- [What to work on]:
Find every line in the data that contains the word "toolbar". Return each of those lines.

- [Materials provided]:

● ● ● ●

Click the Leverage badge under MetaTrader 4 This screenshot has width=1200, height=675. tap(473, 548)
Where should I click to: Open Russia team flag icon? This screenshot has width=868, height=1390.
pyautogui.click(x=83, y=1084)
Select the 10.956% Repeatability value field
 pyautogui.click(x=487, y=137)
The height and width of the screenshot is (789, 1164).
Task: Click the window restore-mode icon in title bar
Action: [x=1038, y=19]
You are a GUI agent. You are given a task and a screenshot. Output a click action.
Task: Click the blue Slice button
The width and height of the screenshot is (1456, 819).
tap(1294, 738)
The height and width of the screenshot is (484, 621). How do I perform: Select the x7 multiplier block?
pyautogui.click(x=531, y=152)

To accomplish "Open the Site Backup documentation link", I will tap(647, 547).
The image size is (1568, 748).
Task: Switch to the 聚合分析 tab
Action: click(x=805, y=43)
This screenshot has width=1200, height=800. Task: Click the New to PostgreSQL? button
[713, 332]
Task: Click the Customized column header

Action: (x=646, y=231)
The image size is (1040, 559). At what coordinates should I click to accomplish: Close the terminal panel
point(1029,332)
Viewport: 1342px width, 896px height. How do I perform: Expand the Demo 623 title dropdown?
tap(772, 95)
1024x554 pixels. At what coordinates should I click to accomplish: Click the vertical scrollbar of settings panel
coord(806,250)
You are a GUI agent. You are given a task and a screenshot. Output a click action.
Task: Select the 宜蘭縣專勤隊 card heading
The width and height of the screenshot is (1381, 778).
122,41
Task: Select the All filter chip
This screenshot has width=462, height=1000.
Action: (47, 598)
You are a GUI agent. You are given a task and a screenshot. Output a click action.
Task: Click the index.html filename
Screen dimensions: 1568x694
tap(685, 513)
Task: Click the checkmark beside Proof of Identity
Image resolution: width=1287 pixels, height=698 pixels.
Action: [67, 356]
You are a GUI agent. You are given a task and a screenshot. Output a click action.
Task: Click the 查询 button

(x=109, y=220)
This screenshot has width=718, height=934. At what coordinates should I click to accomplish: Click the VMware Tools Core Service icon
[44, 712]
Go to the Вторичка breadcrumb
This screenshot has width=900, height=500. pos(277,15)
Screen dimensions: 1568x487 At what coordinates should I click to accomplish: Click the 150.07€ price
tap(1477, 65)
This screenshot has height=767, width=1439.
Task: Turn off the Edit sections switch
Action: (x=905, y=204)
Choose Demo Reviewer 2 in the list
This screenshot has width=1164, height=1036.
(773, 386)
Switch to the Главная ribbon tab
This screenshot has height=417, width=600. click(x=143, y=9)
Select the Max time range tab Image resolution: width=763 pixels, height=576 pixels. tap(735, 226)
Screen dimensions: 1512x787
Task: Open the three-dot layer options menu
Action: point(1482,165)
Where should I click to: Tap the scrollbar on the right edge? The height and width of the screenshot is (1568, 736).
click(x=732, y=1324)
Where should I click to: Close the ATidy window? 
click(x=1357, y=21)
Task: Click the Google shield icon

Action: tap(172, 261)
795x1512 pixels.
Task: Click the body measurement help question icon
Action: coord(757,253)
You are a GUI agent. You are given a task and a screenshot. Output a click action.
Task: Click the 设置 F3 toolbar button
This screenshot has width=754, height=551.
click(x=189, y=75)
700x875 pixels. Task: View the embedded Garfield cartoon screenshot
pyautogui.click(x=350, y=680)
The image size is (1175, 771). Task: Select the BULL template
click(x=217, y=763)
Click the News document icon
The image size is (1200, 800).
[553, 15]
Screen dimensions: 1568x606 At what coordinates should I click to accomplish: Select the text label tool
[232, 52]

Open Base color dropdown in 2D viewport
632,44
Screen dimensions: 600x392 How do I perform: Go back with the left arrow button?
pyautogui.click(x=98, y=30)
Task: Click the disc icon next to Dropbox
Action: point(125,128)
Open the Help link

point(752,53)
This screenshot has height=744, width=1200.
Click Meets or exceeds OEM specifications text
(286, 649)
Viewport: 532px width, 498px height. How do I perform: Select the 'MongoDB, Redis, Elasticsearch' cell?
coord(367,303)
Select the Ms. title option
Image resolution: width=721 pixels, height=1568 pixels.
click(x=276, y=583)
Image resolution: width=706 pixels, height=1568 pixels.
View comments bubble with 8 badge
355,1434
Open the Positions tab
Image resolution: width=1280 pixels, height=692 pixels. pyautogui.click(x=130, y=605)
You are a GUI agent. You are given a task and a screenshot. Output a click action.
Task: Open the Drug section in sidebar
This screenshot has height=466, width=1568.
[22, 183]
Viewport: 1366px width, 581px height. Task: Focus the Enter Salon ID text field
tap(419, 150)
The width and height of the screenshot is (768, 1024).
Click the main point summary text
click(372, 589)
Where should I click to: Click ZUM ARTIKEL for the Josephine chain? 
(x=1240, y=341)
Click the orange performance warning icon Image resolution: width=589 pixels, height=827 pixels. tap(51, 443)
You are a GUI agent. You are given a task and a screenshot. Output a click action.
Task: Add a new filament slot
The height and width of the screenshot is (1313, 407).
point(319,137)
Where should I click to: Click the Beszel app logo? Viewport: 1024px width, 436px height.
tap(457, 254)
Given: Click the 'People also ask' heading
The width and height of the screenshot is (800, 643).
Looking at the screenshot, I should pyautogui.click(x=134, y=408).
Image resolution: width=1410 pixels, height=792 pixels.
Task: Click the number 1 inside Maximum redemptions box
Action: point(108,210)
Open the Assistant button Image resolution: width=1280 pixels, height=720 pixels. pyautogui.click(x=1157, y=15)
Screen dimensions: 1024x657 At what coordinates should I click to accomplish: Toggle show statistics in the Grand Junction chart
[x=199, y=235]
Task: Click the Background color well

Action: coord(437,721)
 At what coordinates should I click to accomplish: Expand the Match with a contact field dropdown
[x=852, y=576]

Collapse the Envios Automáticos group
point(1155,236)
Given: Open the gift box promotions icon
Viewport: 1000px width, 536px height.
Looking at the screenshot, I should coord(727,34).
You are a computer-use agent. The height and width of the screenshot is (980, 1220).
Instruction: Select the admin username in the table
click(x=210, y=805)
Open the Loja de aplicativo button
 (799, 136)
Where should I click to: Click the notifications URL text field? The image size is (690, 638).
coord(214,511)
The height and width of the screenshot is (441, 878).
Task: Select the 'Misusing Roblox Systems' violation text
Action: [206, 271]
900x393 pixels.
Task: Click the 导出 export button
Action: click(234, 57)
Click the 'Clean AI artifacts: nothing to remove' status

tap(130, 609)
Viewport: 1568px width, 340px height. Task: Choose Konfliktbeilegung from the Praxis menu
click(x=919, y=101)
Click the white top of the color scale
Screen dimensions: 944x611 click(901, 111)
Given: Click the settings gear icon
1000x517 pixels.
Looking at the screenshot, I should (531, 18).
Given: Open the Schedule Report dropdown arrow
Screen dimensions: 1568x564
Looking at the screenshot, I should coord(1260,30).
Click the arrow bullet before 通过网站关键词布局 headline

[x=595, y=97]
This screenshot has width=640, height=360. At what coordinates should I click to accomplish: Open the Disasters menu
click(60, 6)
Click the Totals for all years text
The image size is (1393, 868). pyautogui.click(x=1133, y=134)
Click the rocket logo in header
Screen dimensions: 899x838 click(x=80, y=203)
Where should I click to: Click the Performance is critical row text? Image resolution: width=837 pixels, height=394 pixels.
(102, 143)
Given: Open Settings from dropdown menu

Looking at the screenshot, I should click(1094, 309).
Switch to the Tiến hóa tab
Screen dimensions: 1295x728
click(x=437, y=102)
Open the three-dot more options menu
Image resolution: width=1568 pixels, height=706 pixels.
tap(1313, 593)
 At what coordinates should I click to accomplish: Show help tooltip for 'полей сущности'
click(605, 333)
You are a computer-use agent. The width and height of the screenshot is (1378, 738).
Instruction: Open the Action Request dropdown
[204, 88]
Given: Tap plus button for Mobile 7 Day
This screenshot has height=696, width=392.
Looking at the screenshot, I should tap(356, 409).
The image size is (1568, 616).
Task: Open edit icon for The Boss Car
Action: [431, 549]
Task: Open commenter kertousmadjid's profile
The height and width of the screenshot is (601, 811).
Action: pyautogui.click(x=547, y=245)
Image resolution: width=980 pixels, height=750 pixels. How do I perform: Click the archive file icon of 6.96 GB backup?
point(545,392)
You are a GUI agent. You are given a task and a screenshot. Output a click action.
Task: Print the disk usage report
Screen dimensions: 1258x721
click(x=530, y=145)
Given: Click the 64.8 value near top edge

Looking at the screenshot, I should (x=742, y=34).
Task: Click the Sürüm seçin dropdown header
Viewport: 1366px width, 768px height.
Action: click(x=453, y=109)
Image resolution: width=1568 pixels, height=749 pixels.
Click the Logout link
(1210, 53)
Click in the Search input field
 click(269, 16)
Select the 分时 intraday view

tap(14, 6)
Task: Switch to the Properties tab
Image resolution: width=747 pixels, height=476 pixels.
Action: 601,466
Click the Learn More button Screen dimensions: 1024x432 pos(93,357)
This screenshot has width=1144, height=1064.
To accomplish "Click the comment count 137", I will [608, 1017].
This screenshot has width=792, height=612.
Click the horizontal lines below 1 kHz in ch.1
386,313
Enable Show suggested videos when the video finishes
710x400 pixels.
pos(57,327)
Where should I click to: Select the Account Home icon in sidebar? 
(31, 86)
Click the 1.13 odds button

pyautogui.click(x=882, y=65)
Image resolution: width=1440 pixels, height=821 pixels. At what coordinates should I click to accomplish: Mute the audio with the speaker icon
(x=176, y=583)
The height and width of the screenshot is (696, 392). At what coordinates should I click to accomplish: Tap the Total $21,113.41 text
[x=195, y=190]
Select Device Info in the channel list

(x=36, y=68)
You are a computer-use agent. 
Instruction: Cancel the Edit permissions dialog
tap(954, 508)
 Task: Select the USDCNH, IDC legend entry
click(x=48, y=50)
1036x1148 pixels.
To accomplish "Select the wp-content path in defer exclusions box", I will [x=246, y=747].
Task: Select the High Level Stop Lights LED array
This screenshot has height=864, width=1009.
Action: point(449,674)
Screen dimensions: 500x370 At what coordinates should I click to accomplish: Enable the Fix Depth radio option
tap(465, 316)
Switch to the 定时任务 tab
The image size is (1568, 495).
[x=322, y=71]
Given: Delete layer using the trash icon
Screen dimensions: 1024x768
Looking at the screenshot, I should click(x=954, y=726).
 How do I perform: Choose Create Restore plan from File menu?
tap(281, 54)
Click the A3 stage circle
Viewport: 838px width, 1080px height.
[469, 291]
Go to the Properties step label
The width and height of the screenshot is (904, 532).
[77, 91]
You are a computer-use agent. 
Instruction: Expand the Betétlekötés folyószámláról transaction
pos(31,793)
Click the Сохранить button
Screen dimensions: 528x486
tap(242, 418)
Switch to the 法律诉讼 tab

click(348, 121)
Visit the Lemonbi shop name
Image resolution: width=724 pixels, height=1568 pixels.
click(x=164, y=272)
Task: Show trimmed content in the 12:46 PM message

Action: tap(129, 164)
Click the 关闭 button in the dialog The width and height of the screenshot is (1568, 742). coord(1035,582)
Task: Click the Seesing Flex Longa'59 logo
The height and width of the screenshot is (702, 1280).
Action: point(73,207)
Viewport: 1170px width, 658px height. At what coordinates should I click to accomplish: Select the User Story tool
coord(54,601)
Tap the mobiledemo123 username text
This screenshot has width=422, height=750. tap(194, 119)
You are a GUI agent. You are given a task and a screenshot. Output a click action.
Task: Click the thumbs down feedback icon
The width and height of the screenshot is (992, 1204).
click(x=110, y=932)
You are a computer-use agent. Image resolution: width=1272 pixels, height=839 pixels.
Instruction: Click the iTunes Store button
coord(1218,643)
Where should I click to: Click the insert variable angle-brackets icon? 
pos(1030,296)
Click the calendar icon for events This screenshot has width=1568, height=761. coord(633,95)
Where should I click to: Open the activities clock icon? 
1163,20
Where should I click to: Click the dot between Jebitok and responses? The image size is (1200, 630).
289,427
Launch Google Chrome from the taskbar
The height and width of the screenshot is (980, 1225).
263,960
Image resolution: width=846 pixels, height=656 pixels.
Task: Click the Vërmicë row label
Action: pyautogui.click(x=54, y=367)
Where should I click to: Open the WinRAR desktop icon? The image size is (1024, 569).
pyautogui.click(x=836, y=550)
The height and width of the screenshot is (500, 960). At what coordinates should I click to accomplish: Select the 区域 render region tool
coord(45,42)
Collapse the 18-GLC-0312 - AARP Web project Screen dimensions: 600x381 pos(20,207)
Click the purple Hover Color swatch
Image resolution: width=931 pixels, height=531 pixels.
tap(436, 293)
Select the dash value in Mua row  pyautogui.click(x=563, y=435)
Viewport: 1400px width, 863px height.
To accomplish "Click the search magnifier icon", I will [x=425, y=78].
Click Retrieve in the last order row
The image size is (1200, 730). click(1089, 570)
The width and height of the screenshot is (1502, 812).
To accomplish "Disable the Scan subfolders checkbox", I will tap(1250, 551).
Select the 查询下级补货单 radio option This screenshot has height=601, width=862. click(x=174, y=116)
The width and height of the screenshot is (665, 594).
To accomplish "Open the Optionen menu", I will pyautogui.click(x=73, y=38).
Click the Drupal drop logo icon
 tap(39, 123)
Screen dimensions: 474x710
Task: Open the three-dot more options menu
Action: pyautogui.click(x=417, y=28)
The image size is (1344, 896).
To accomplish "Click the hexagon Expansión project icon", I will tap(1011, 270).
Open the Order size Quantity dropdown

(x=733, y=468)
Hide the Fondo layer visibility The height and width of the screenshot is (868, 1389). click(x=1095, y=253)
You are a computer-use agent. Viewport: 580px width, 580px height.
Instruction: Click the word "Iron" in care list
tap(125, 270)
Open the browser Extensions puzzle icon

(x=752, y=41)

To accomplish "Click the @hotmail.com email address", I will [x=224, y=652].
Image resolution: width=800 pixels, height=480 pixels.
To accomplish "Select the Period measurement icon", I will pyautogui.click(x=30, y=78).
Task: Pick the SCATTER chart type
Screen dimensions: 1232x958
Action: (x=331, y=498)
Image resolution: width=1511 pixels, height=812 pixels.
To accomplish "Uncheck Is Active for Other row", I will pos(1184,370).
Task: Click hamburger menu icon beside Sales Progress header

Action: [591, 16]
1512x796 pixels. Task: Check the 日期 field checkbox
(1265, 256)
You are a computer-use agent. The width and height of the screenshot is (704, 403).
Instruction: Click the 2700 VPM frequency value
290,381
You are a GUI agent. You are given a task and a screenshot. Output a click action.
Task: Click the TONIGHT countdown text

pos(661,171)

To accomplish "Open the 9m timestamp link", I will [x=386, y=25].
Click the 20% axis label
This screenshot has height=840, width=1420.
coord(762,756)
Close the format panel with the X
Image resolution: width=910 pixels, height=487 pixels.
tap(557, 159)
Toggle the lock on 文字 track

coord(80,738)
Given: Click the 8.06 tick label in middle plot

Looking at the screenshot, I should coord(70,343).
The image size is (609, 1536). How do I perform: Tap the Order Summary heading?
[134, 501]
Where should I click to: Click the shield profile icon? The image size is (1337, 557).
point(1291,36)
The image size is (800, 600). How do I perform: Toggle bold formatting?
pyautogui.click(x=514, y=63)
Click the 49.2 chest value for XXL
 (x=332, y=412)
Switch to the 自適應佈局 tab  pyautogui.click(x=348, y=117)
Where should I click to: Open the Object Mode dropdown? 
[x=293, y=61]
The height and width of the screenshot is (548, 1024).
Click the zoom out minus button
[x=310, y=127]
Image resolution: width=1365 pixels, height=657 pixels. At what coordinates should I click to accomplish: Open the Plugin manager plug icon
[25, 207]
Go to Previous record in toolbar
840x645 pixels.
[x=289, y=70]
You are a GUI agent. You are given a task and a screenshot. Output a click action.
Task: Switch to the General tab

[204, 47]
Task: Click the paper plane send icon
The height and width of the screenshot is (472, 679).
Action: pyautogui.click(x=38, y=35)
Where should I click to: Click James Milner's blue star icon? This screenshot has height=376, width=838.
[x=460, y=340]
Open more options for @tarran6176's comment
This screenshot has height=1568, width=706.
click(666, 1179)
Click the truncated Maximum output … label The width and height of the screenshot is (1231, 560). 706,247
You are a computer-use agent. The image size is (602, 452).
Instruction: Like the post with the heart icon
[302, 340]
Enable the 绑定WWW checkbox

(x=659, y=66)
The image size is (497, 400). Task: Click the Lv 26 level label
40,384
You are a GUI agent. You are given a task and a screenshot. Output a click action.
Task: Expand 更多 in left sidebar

● ● ● ●

- [Answer area]:
Task: Click the 设置 F3 toolbar button
Go to Previous record in toolbar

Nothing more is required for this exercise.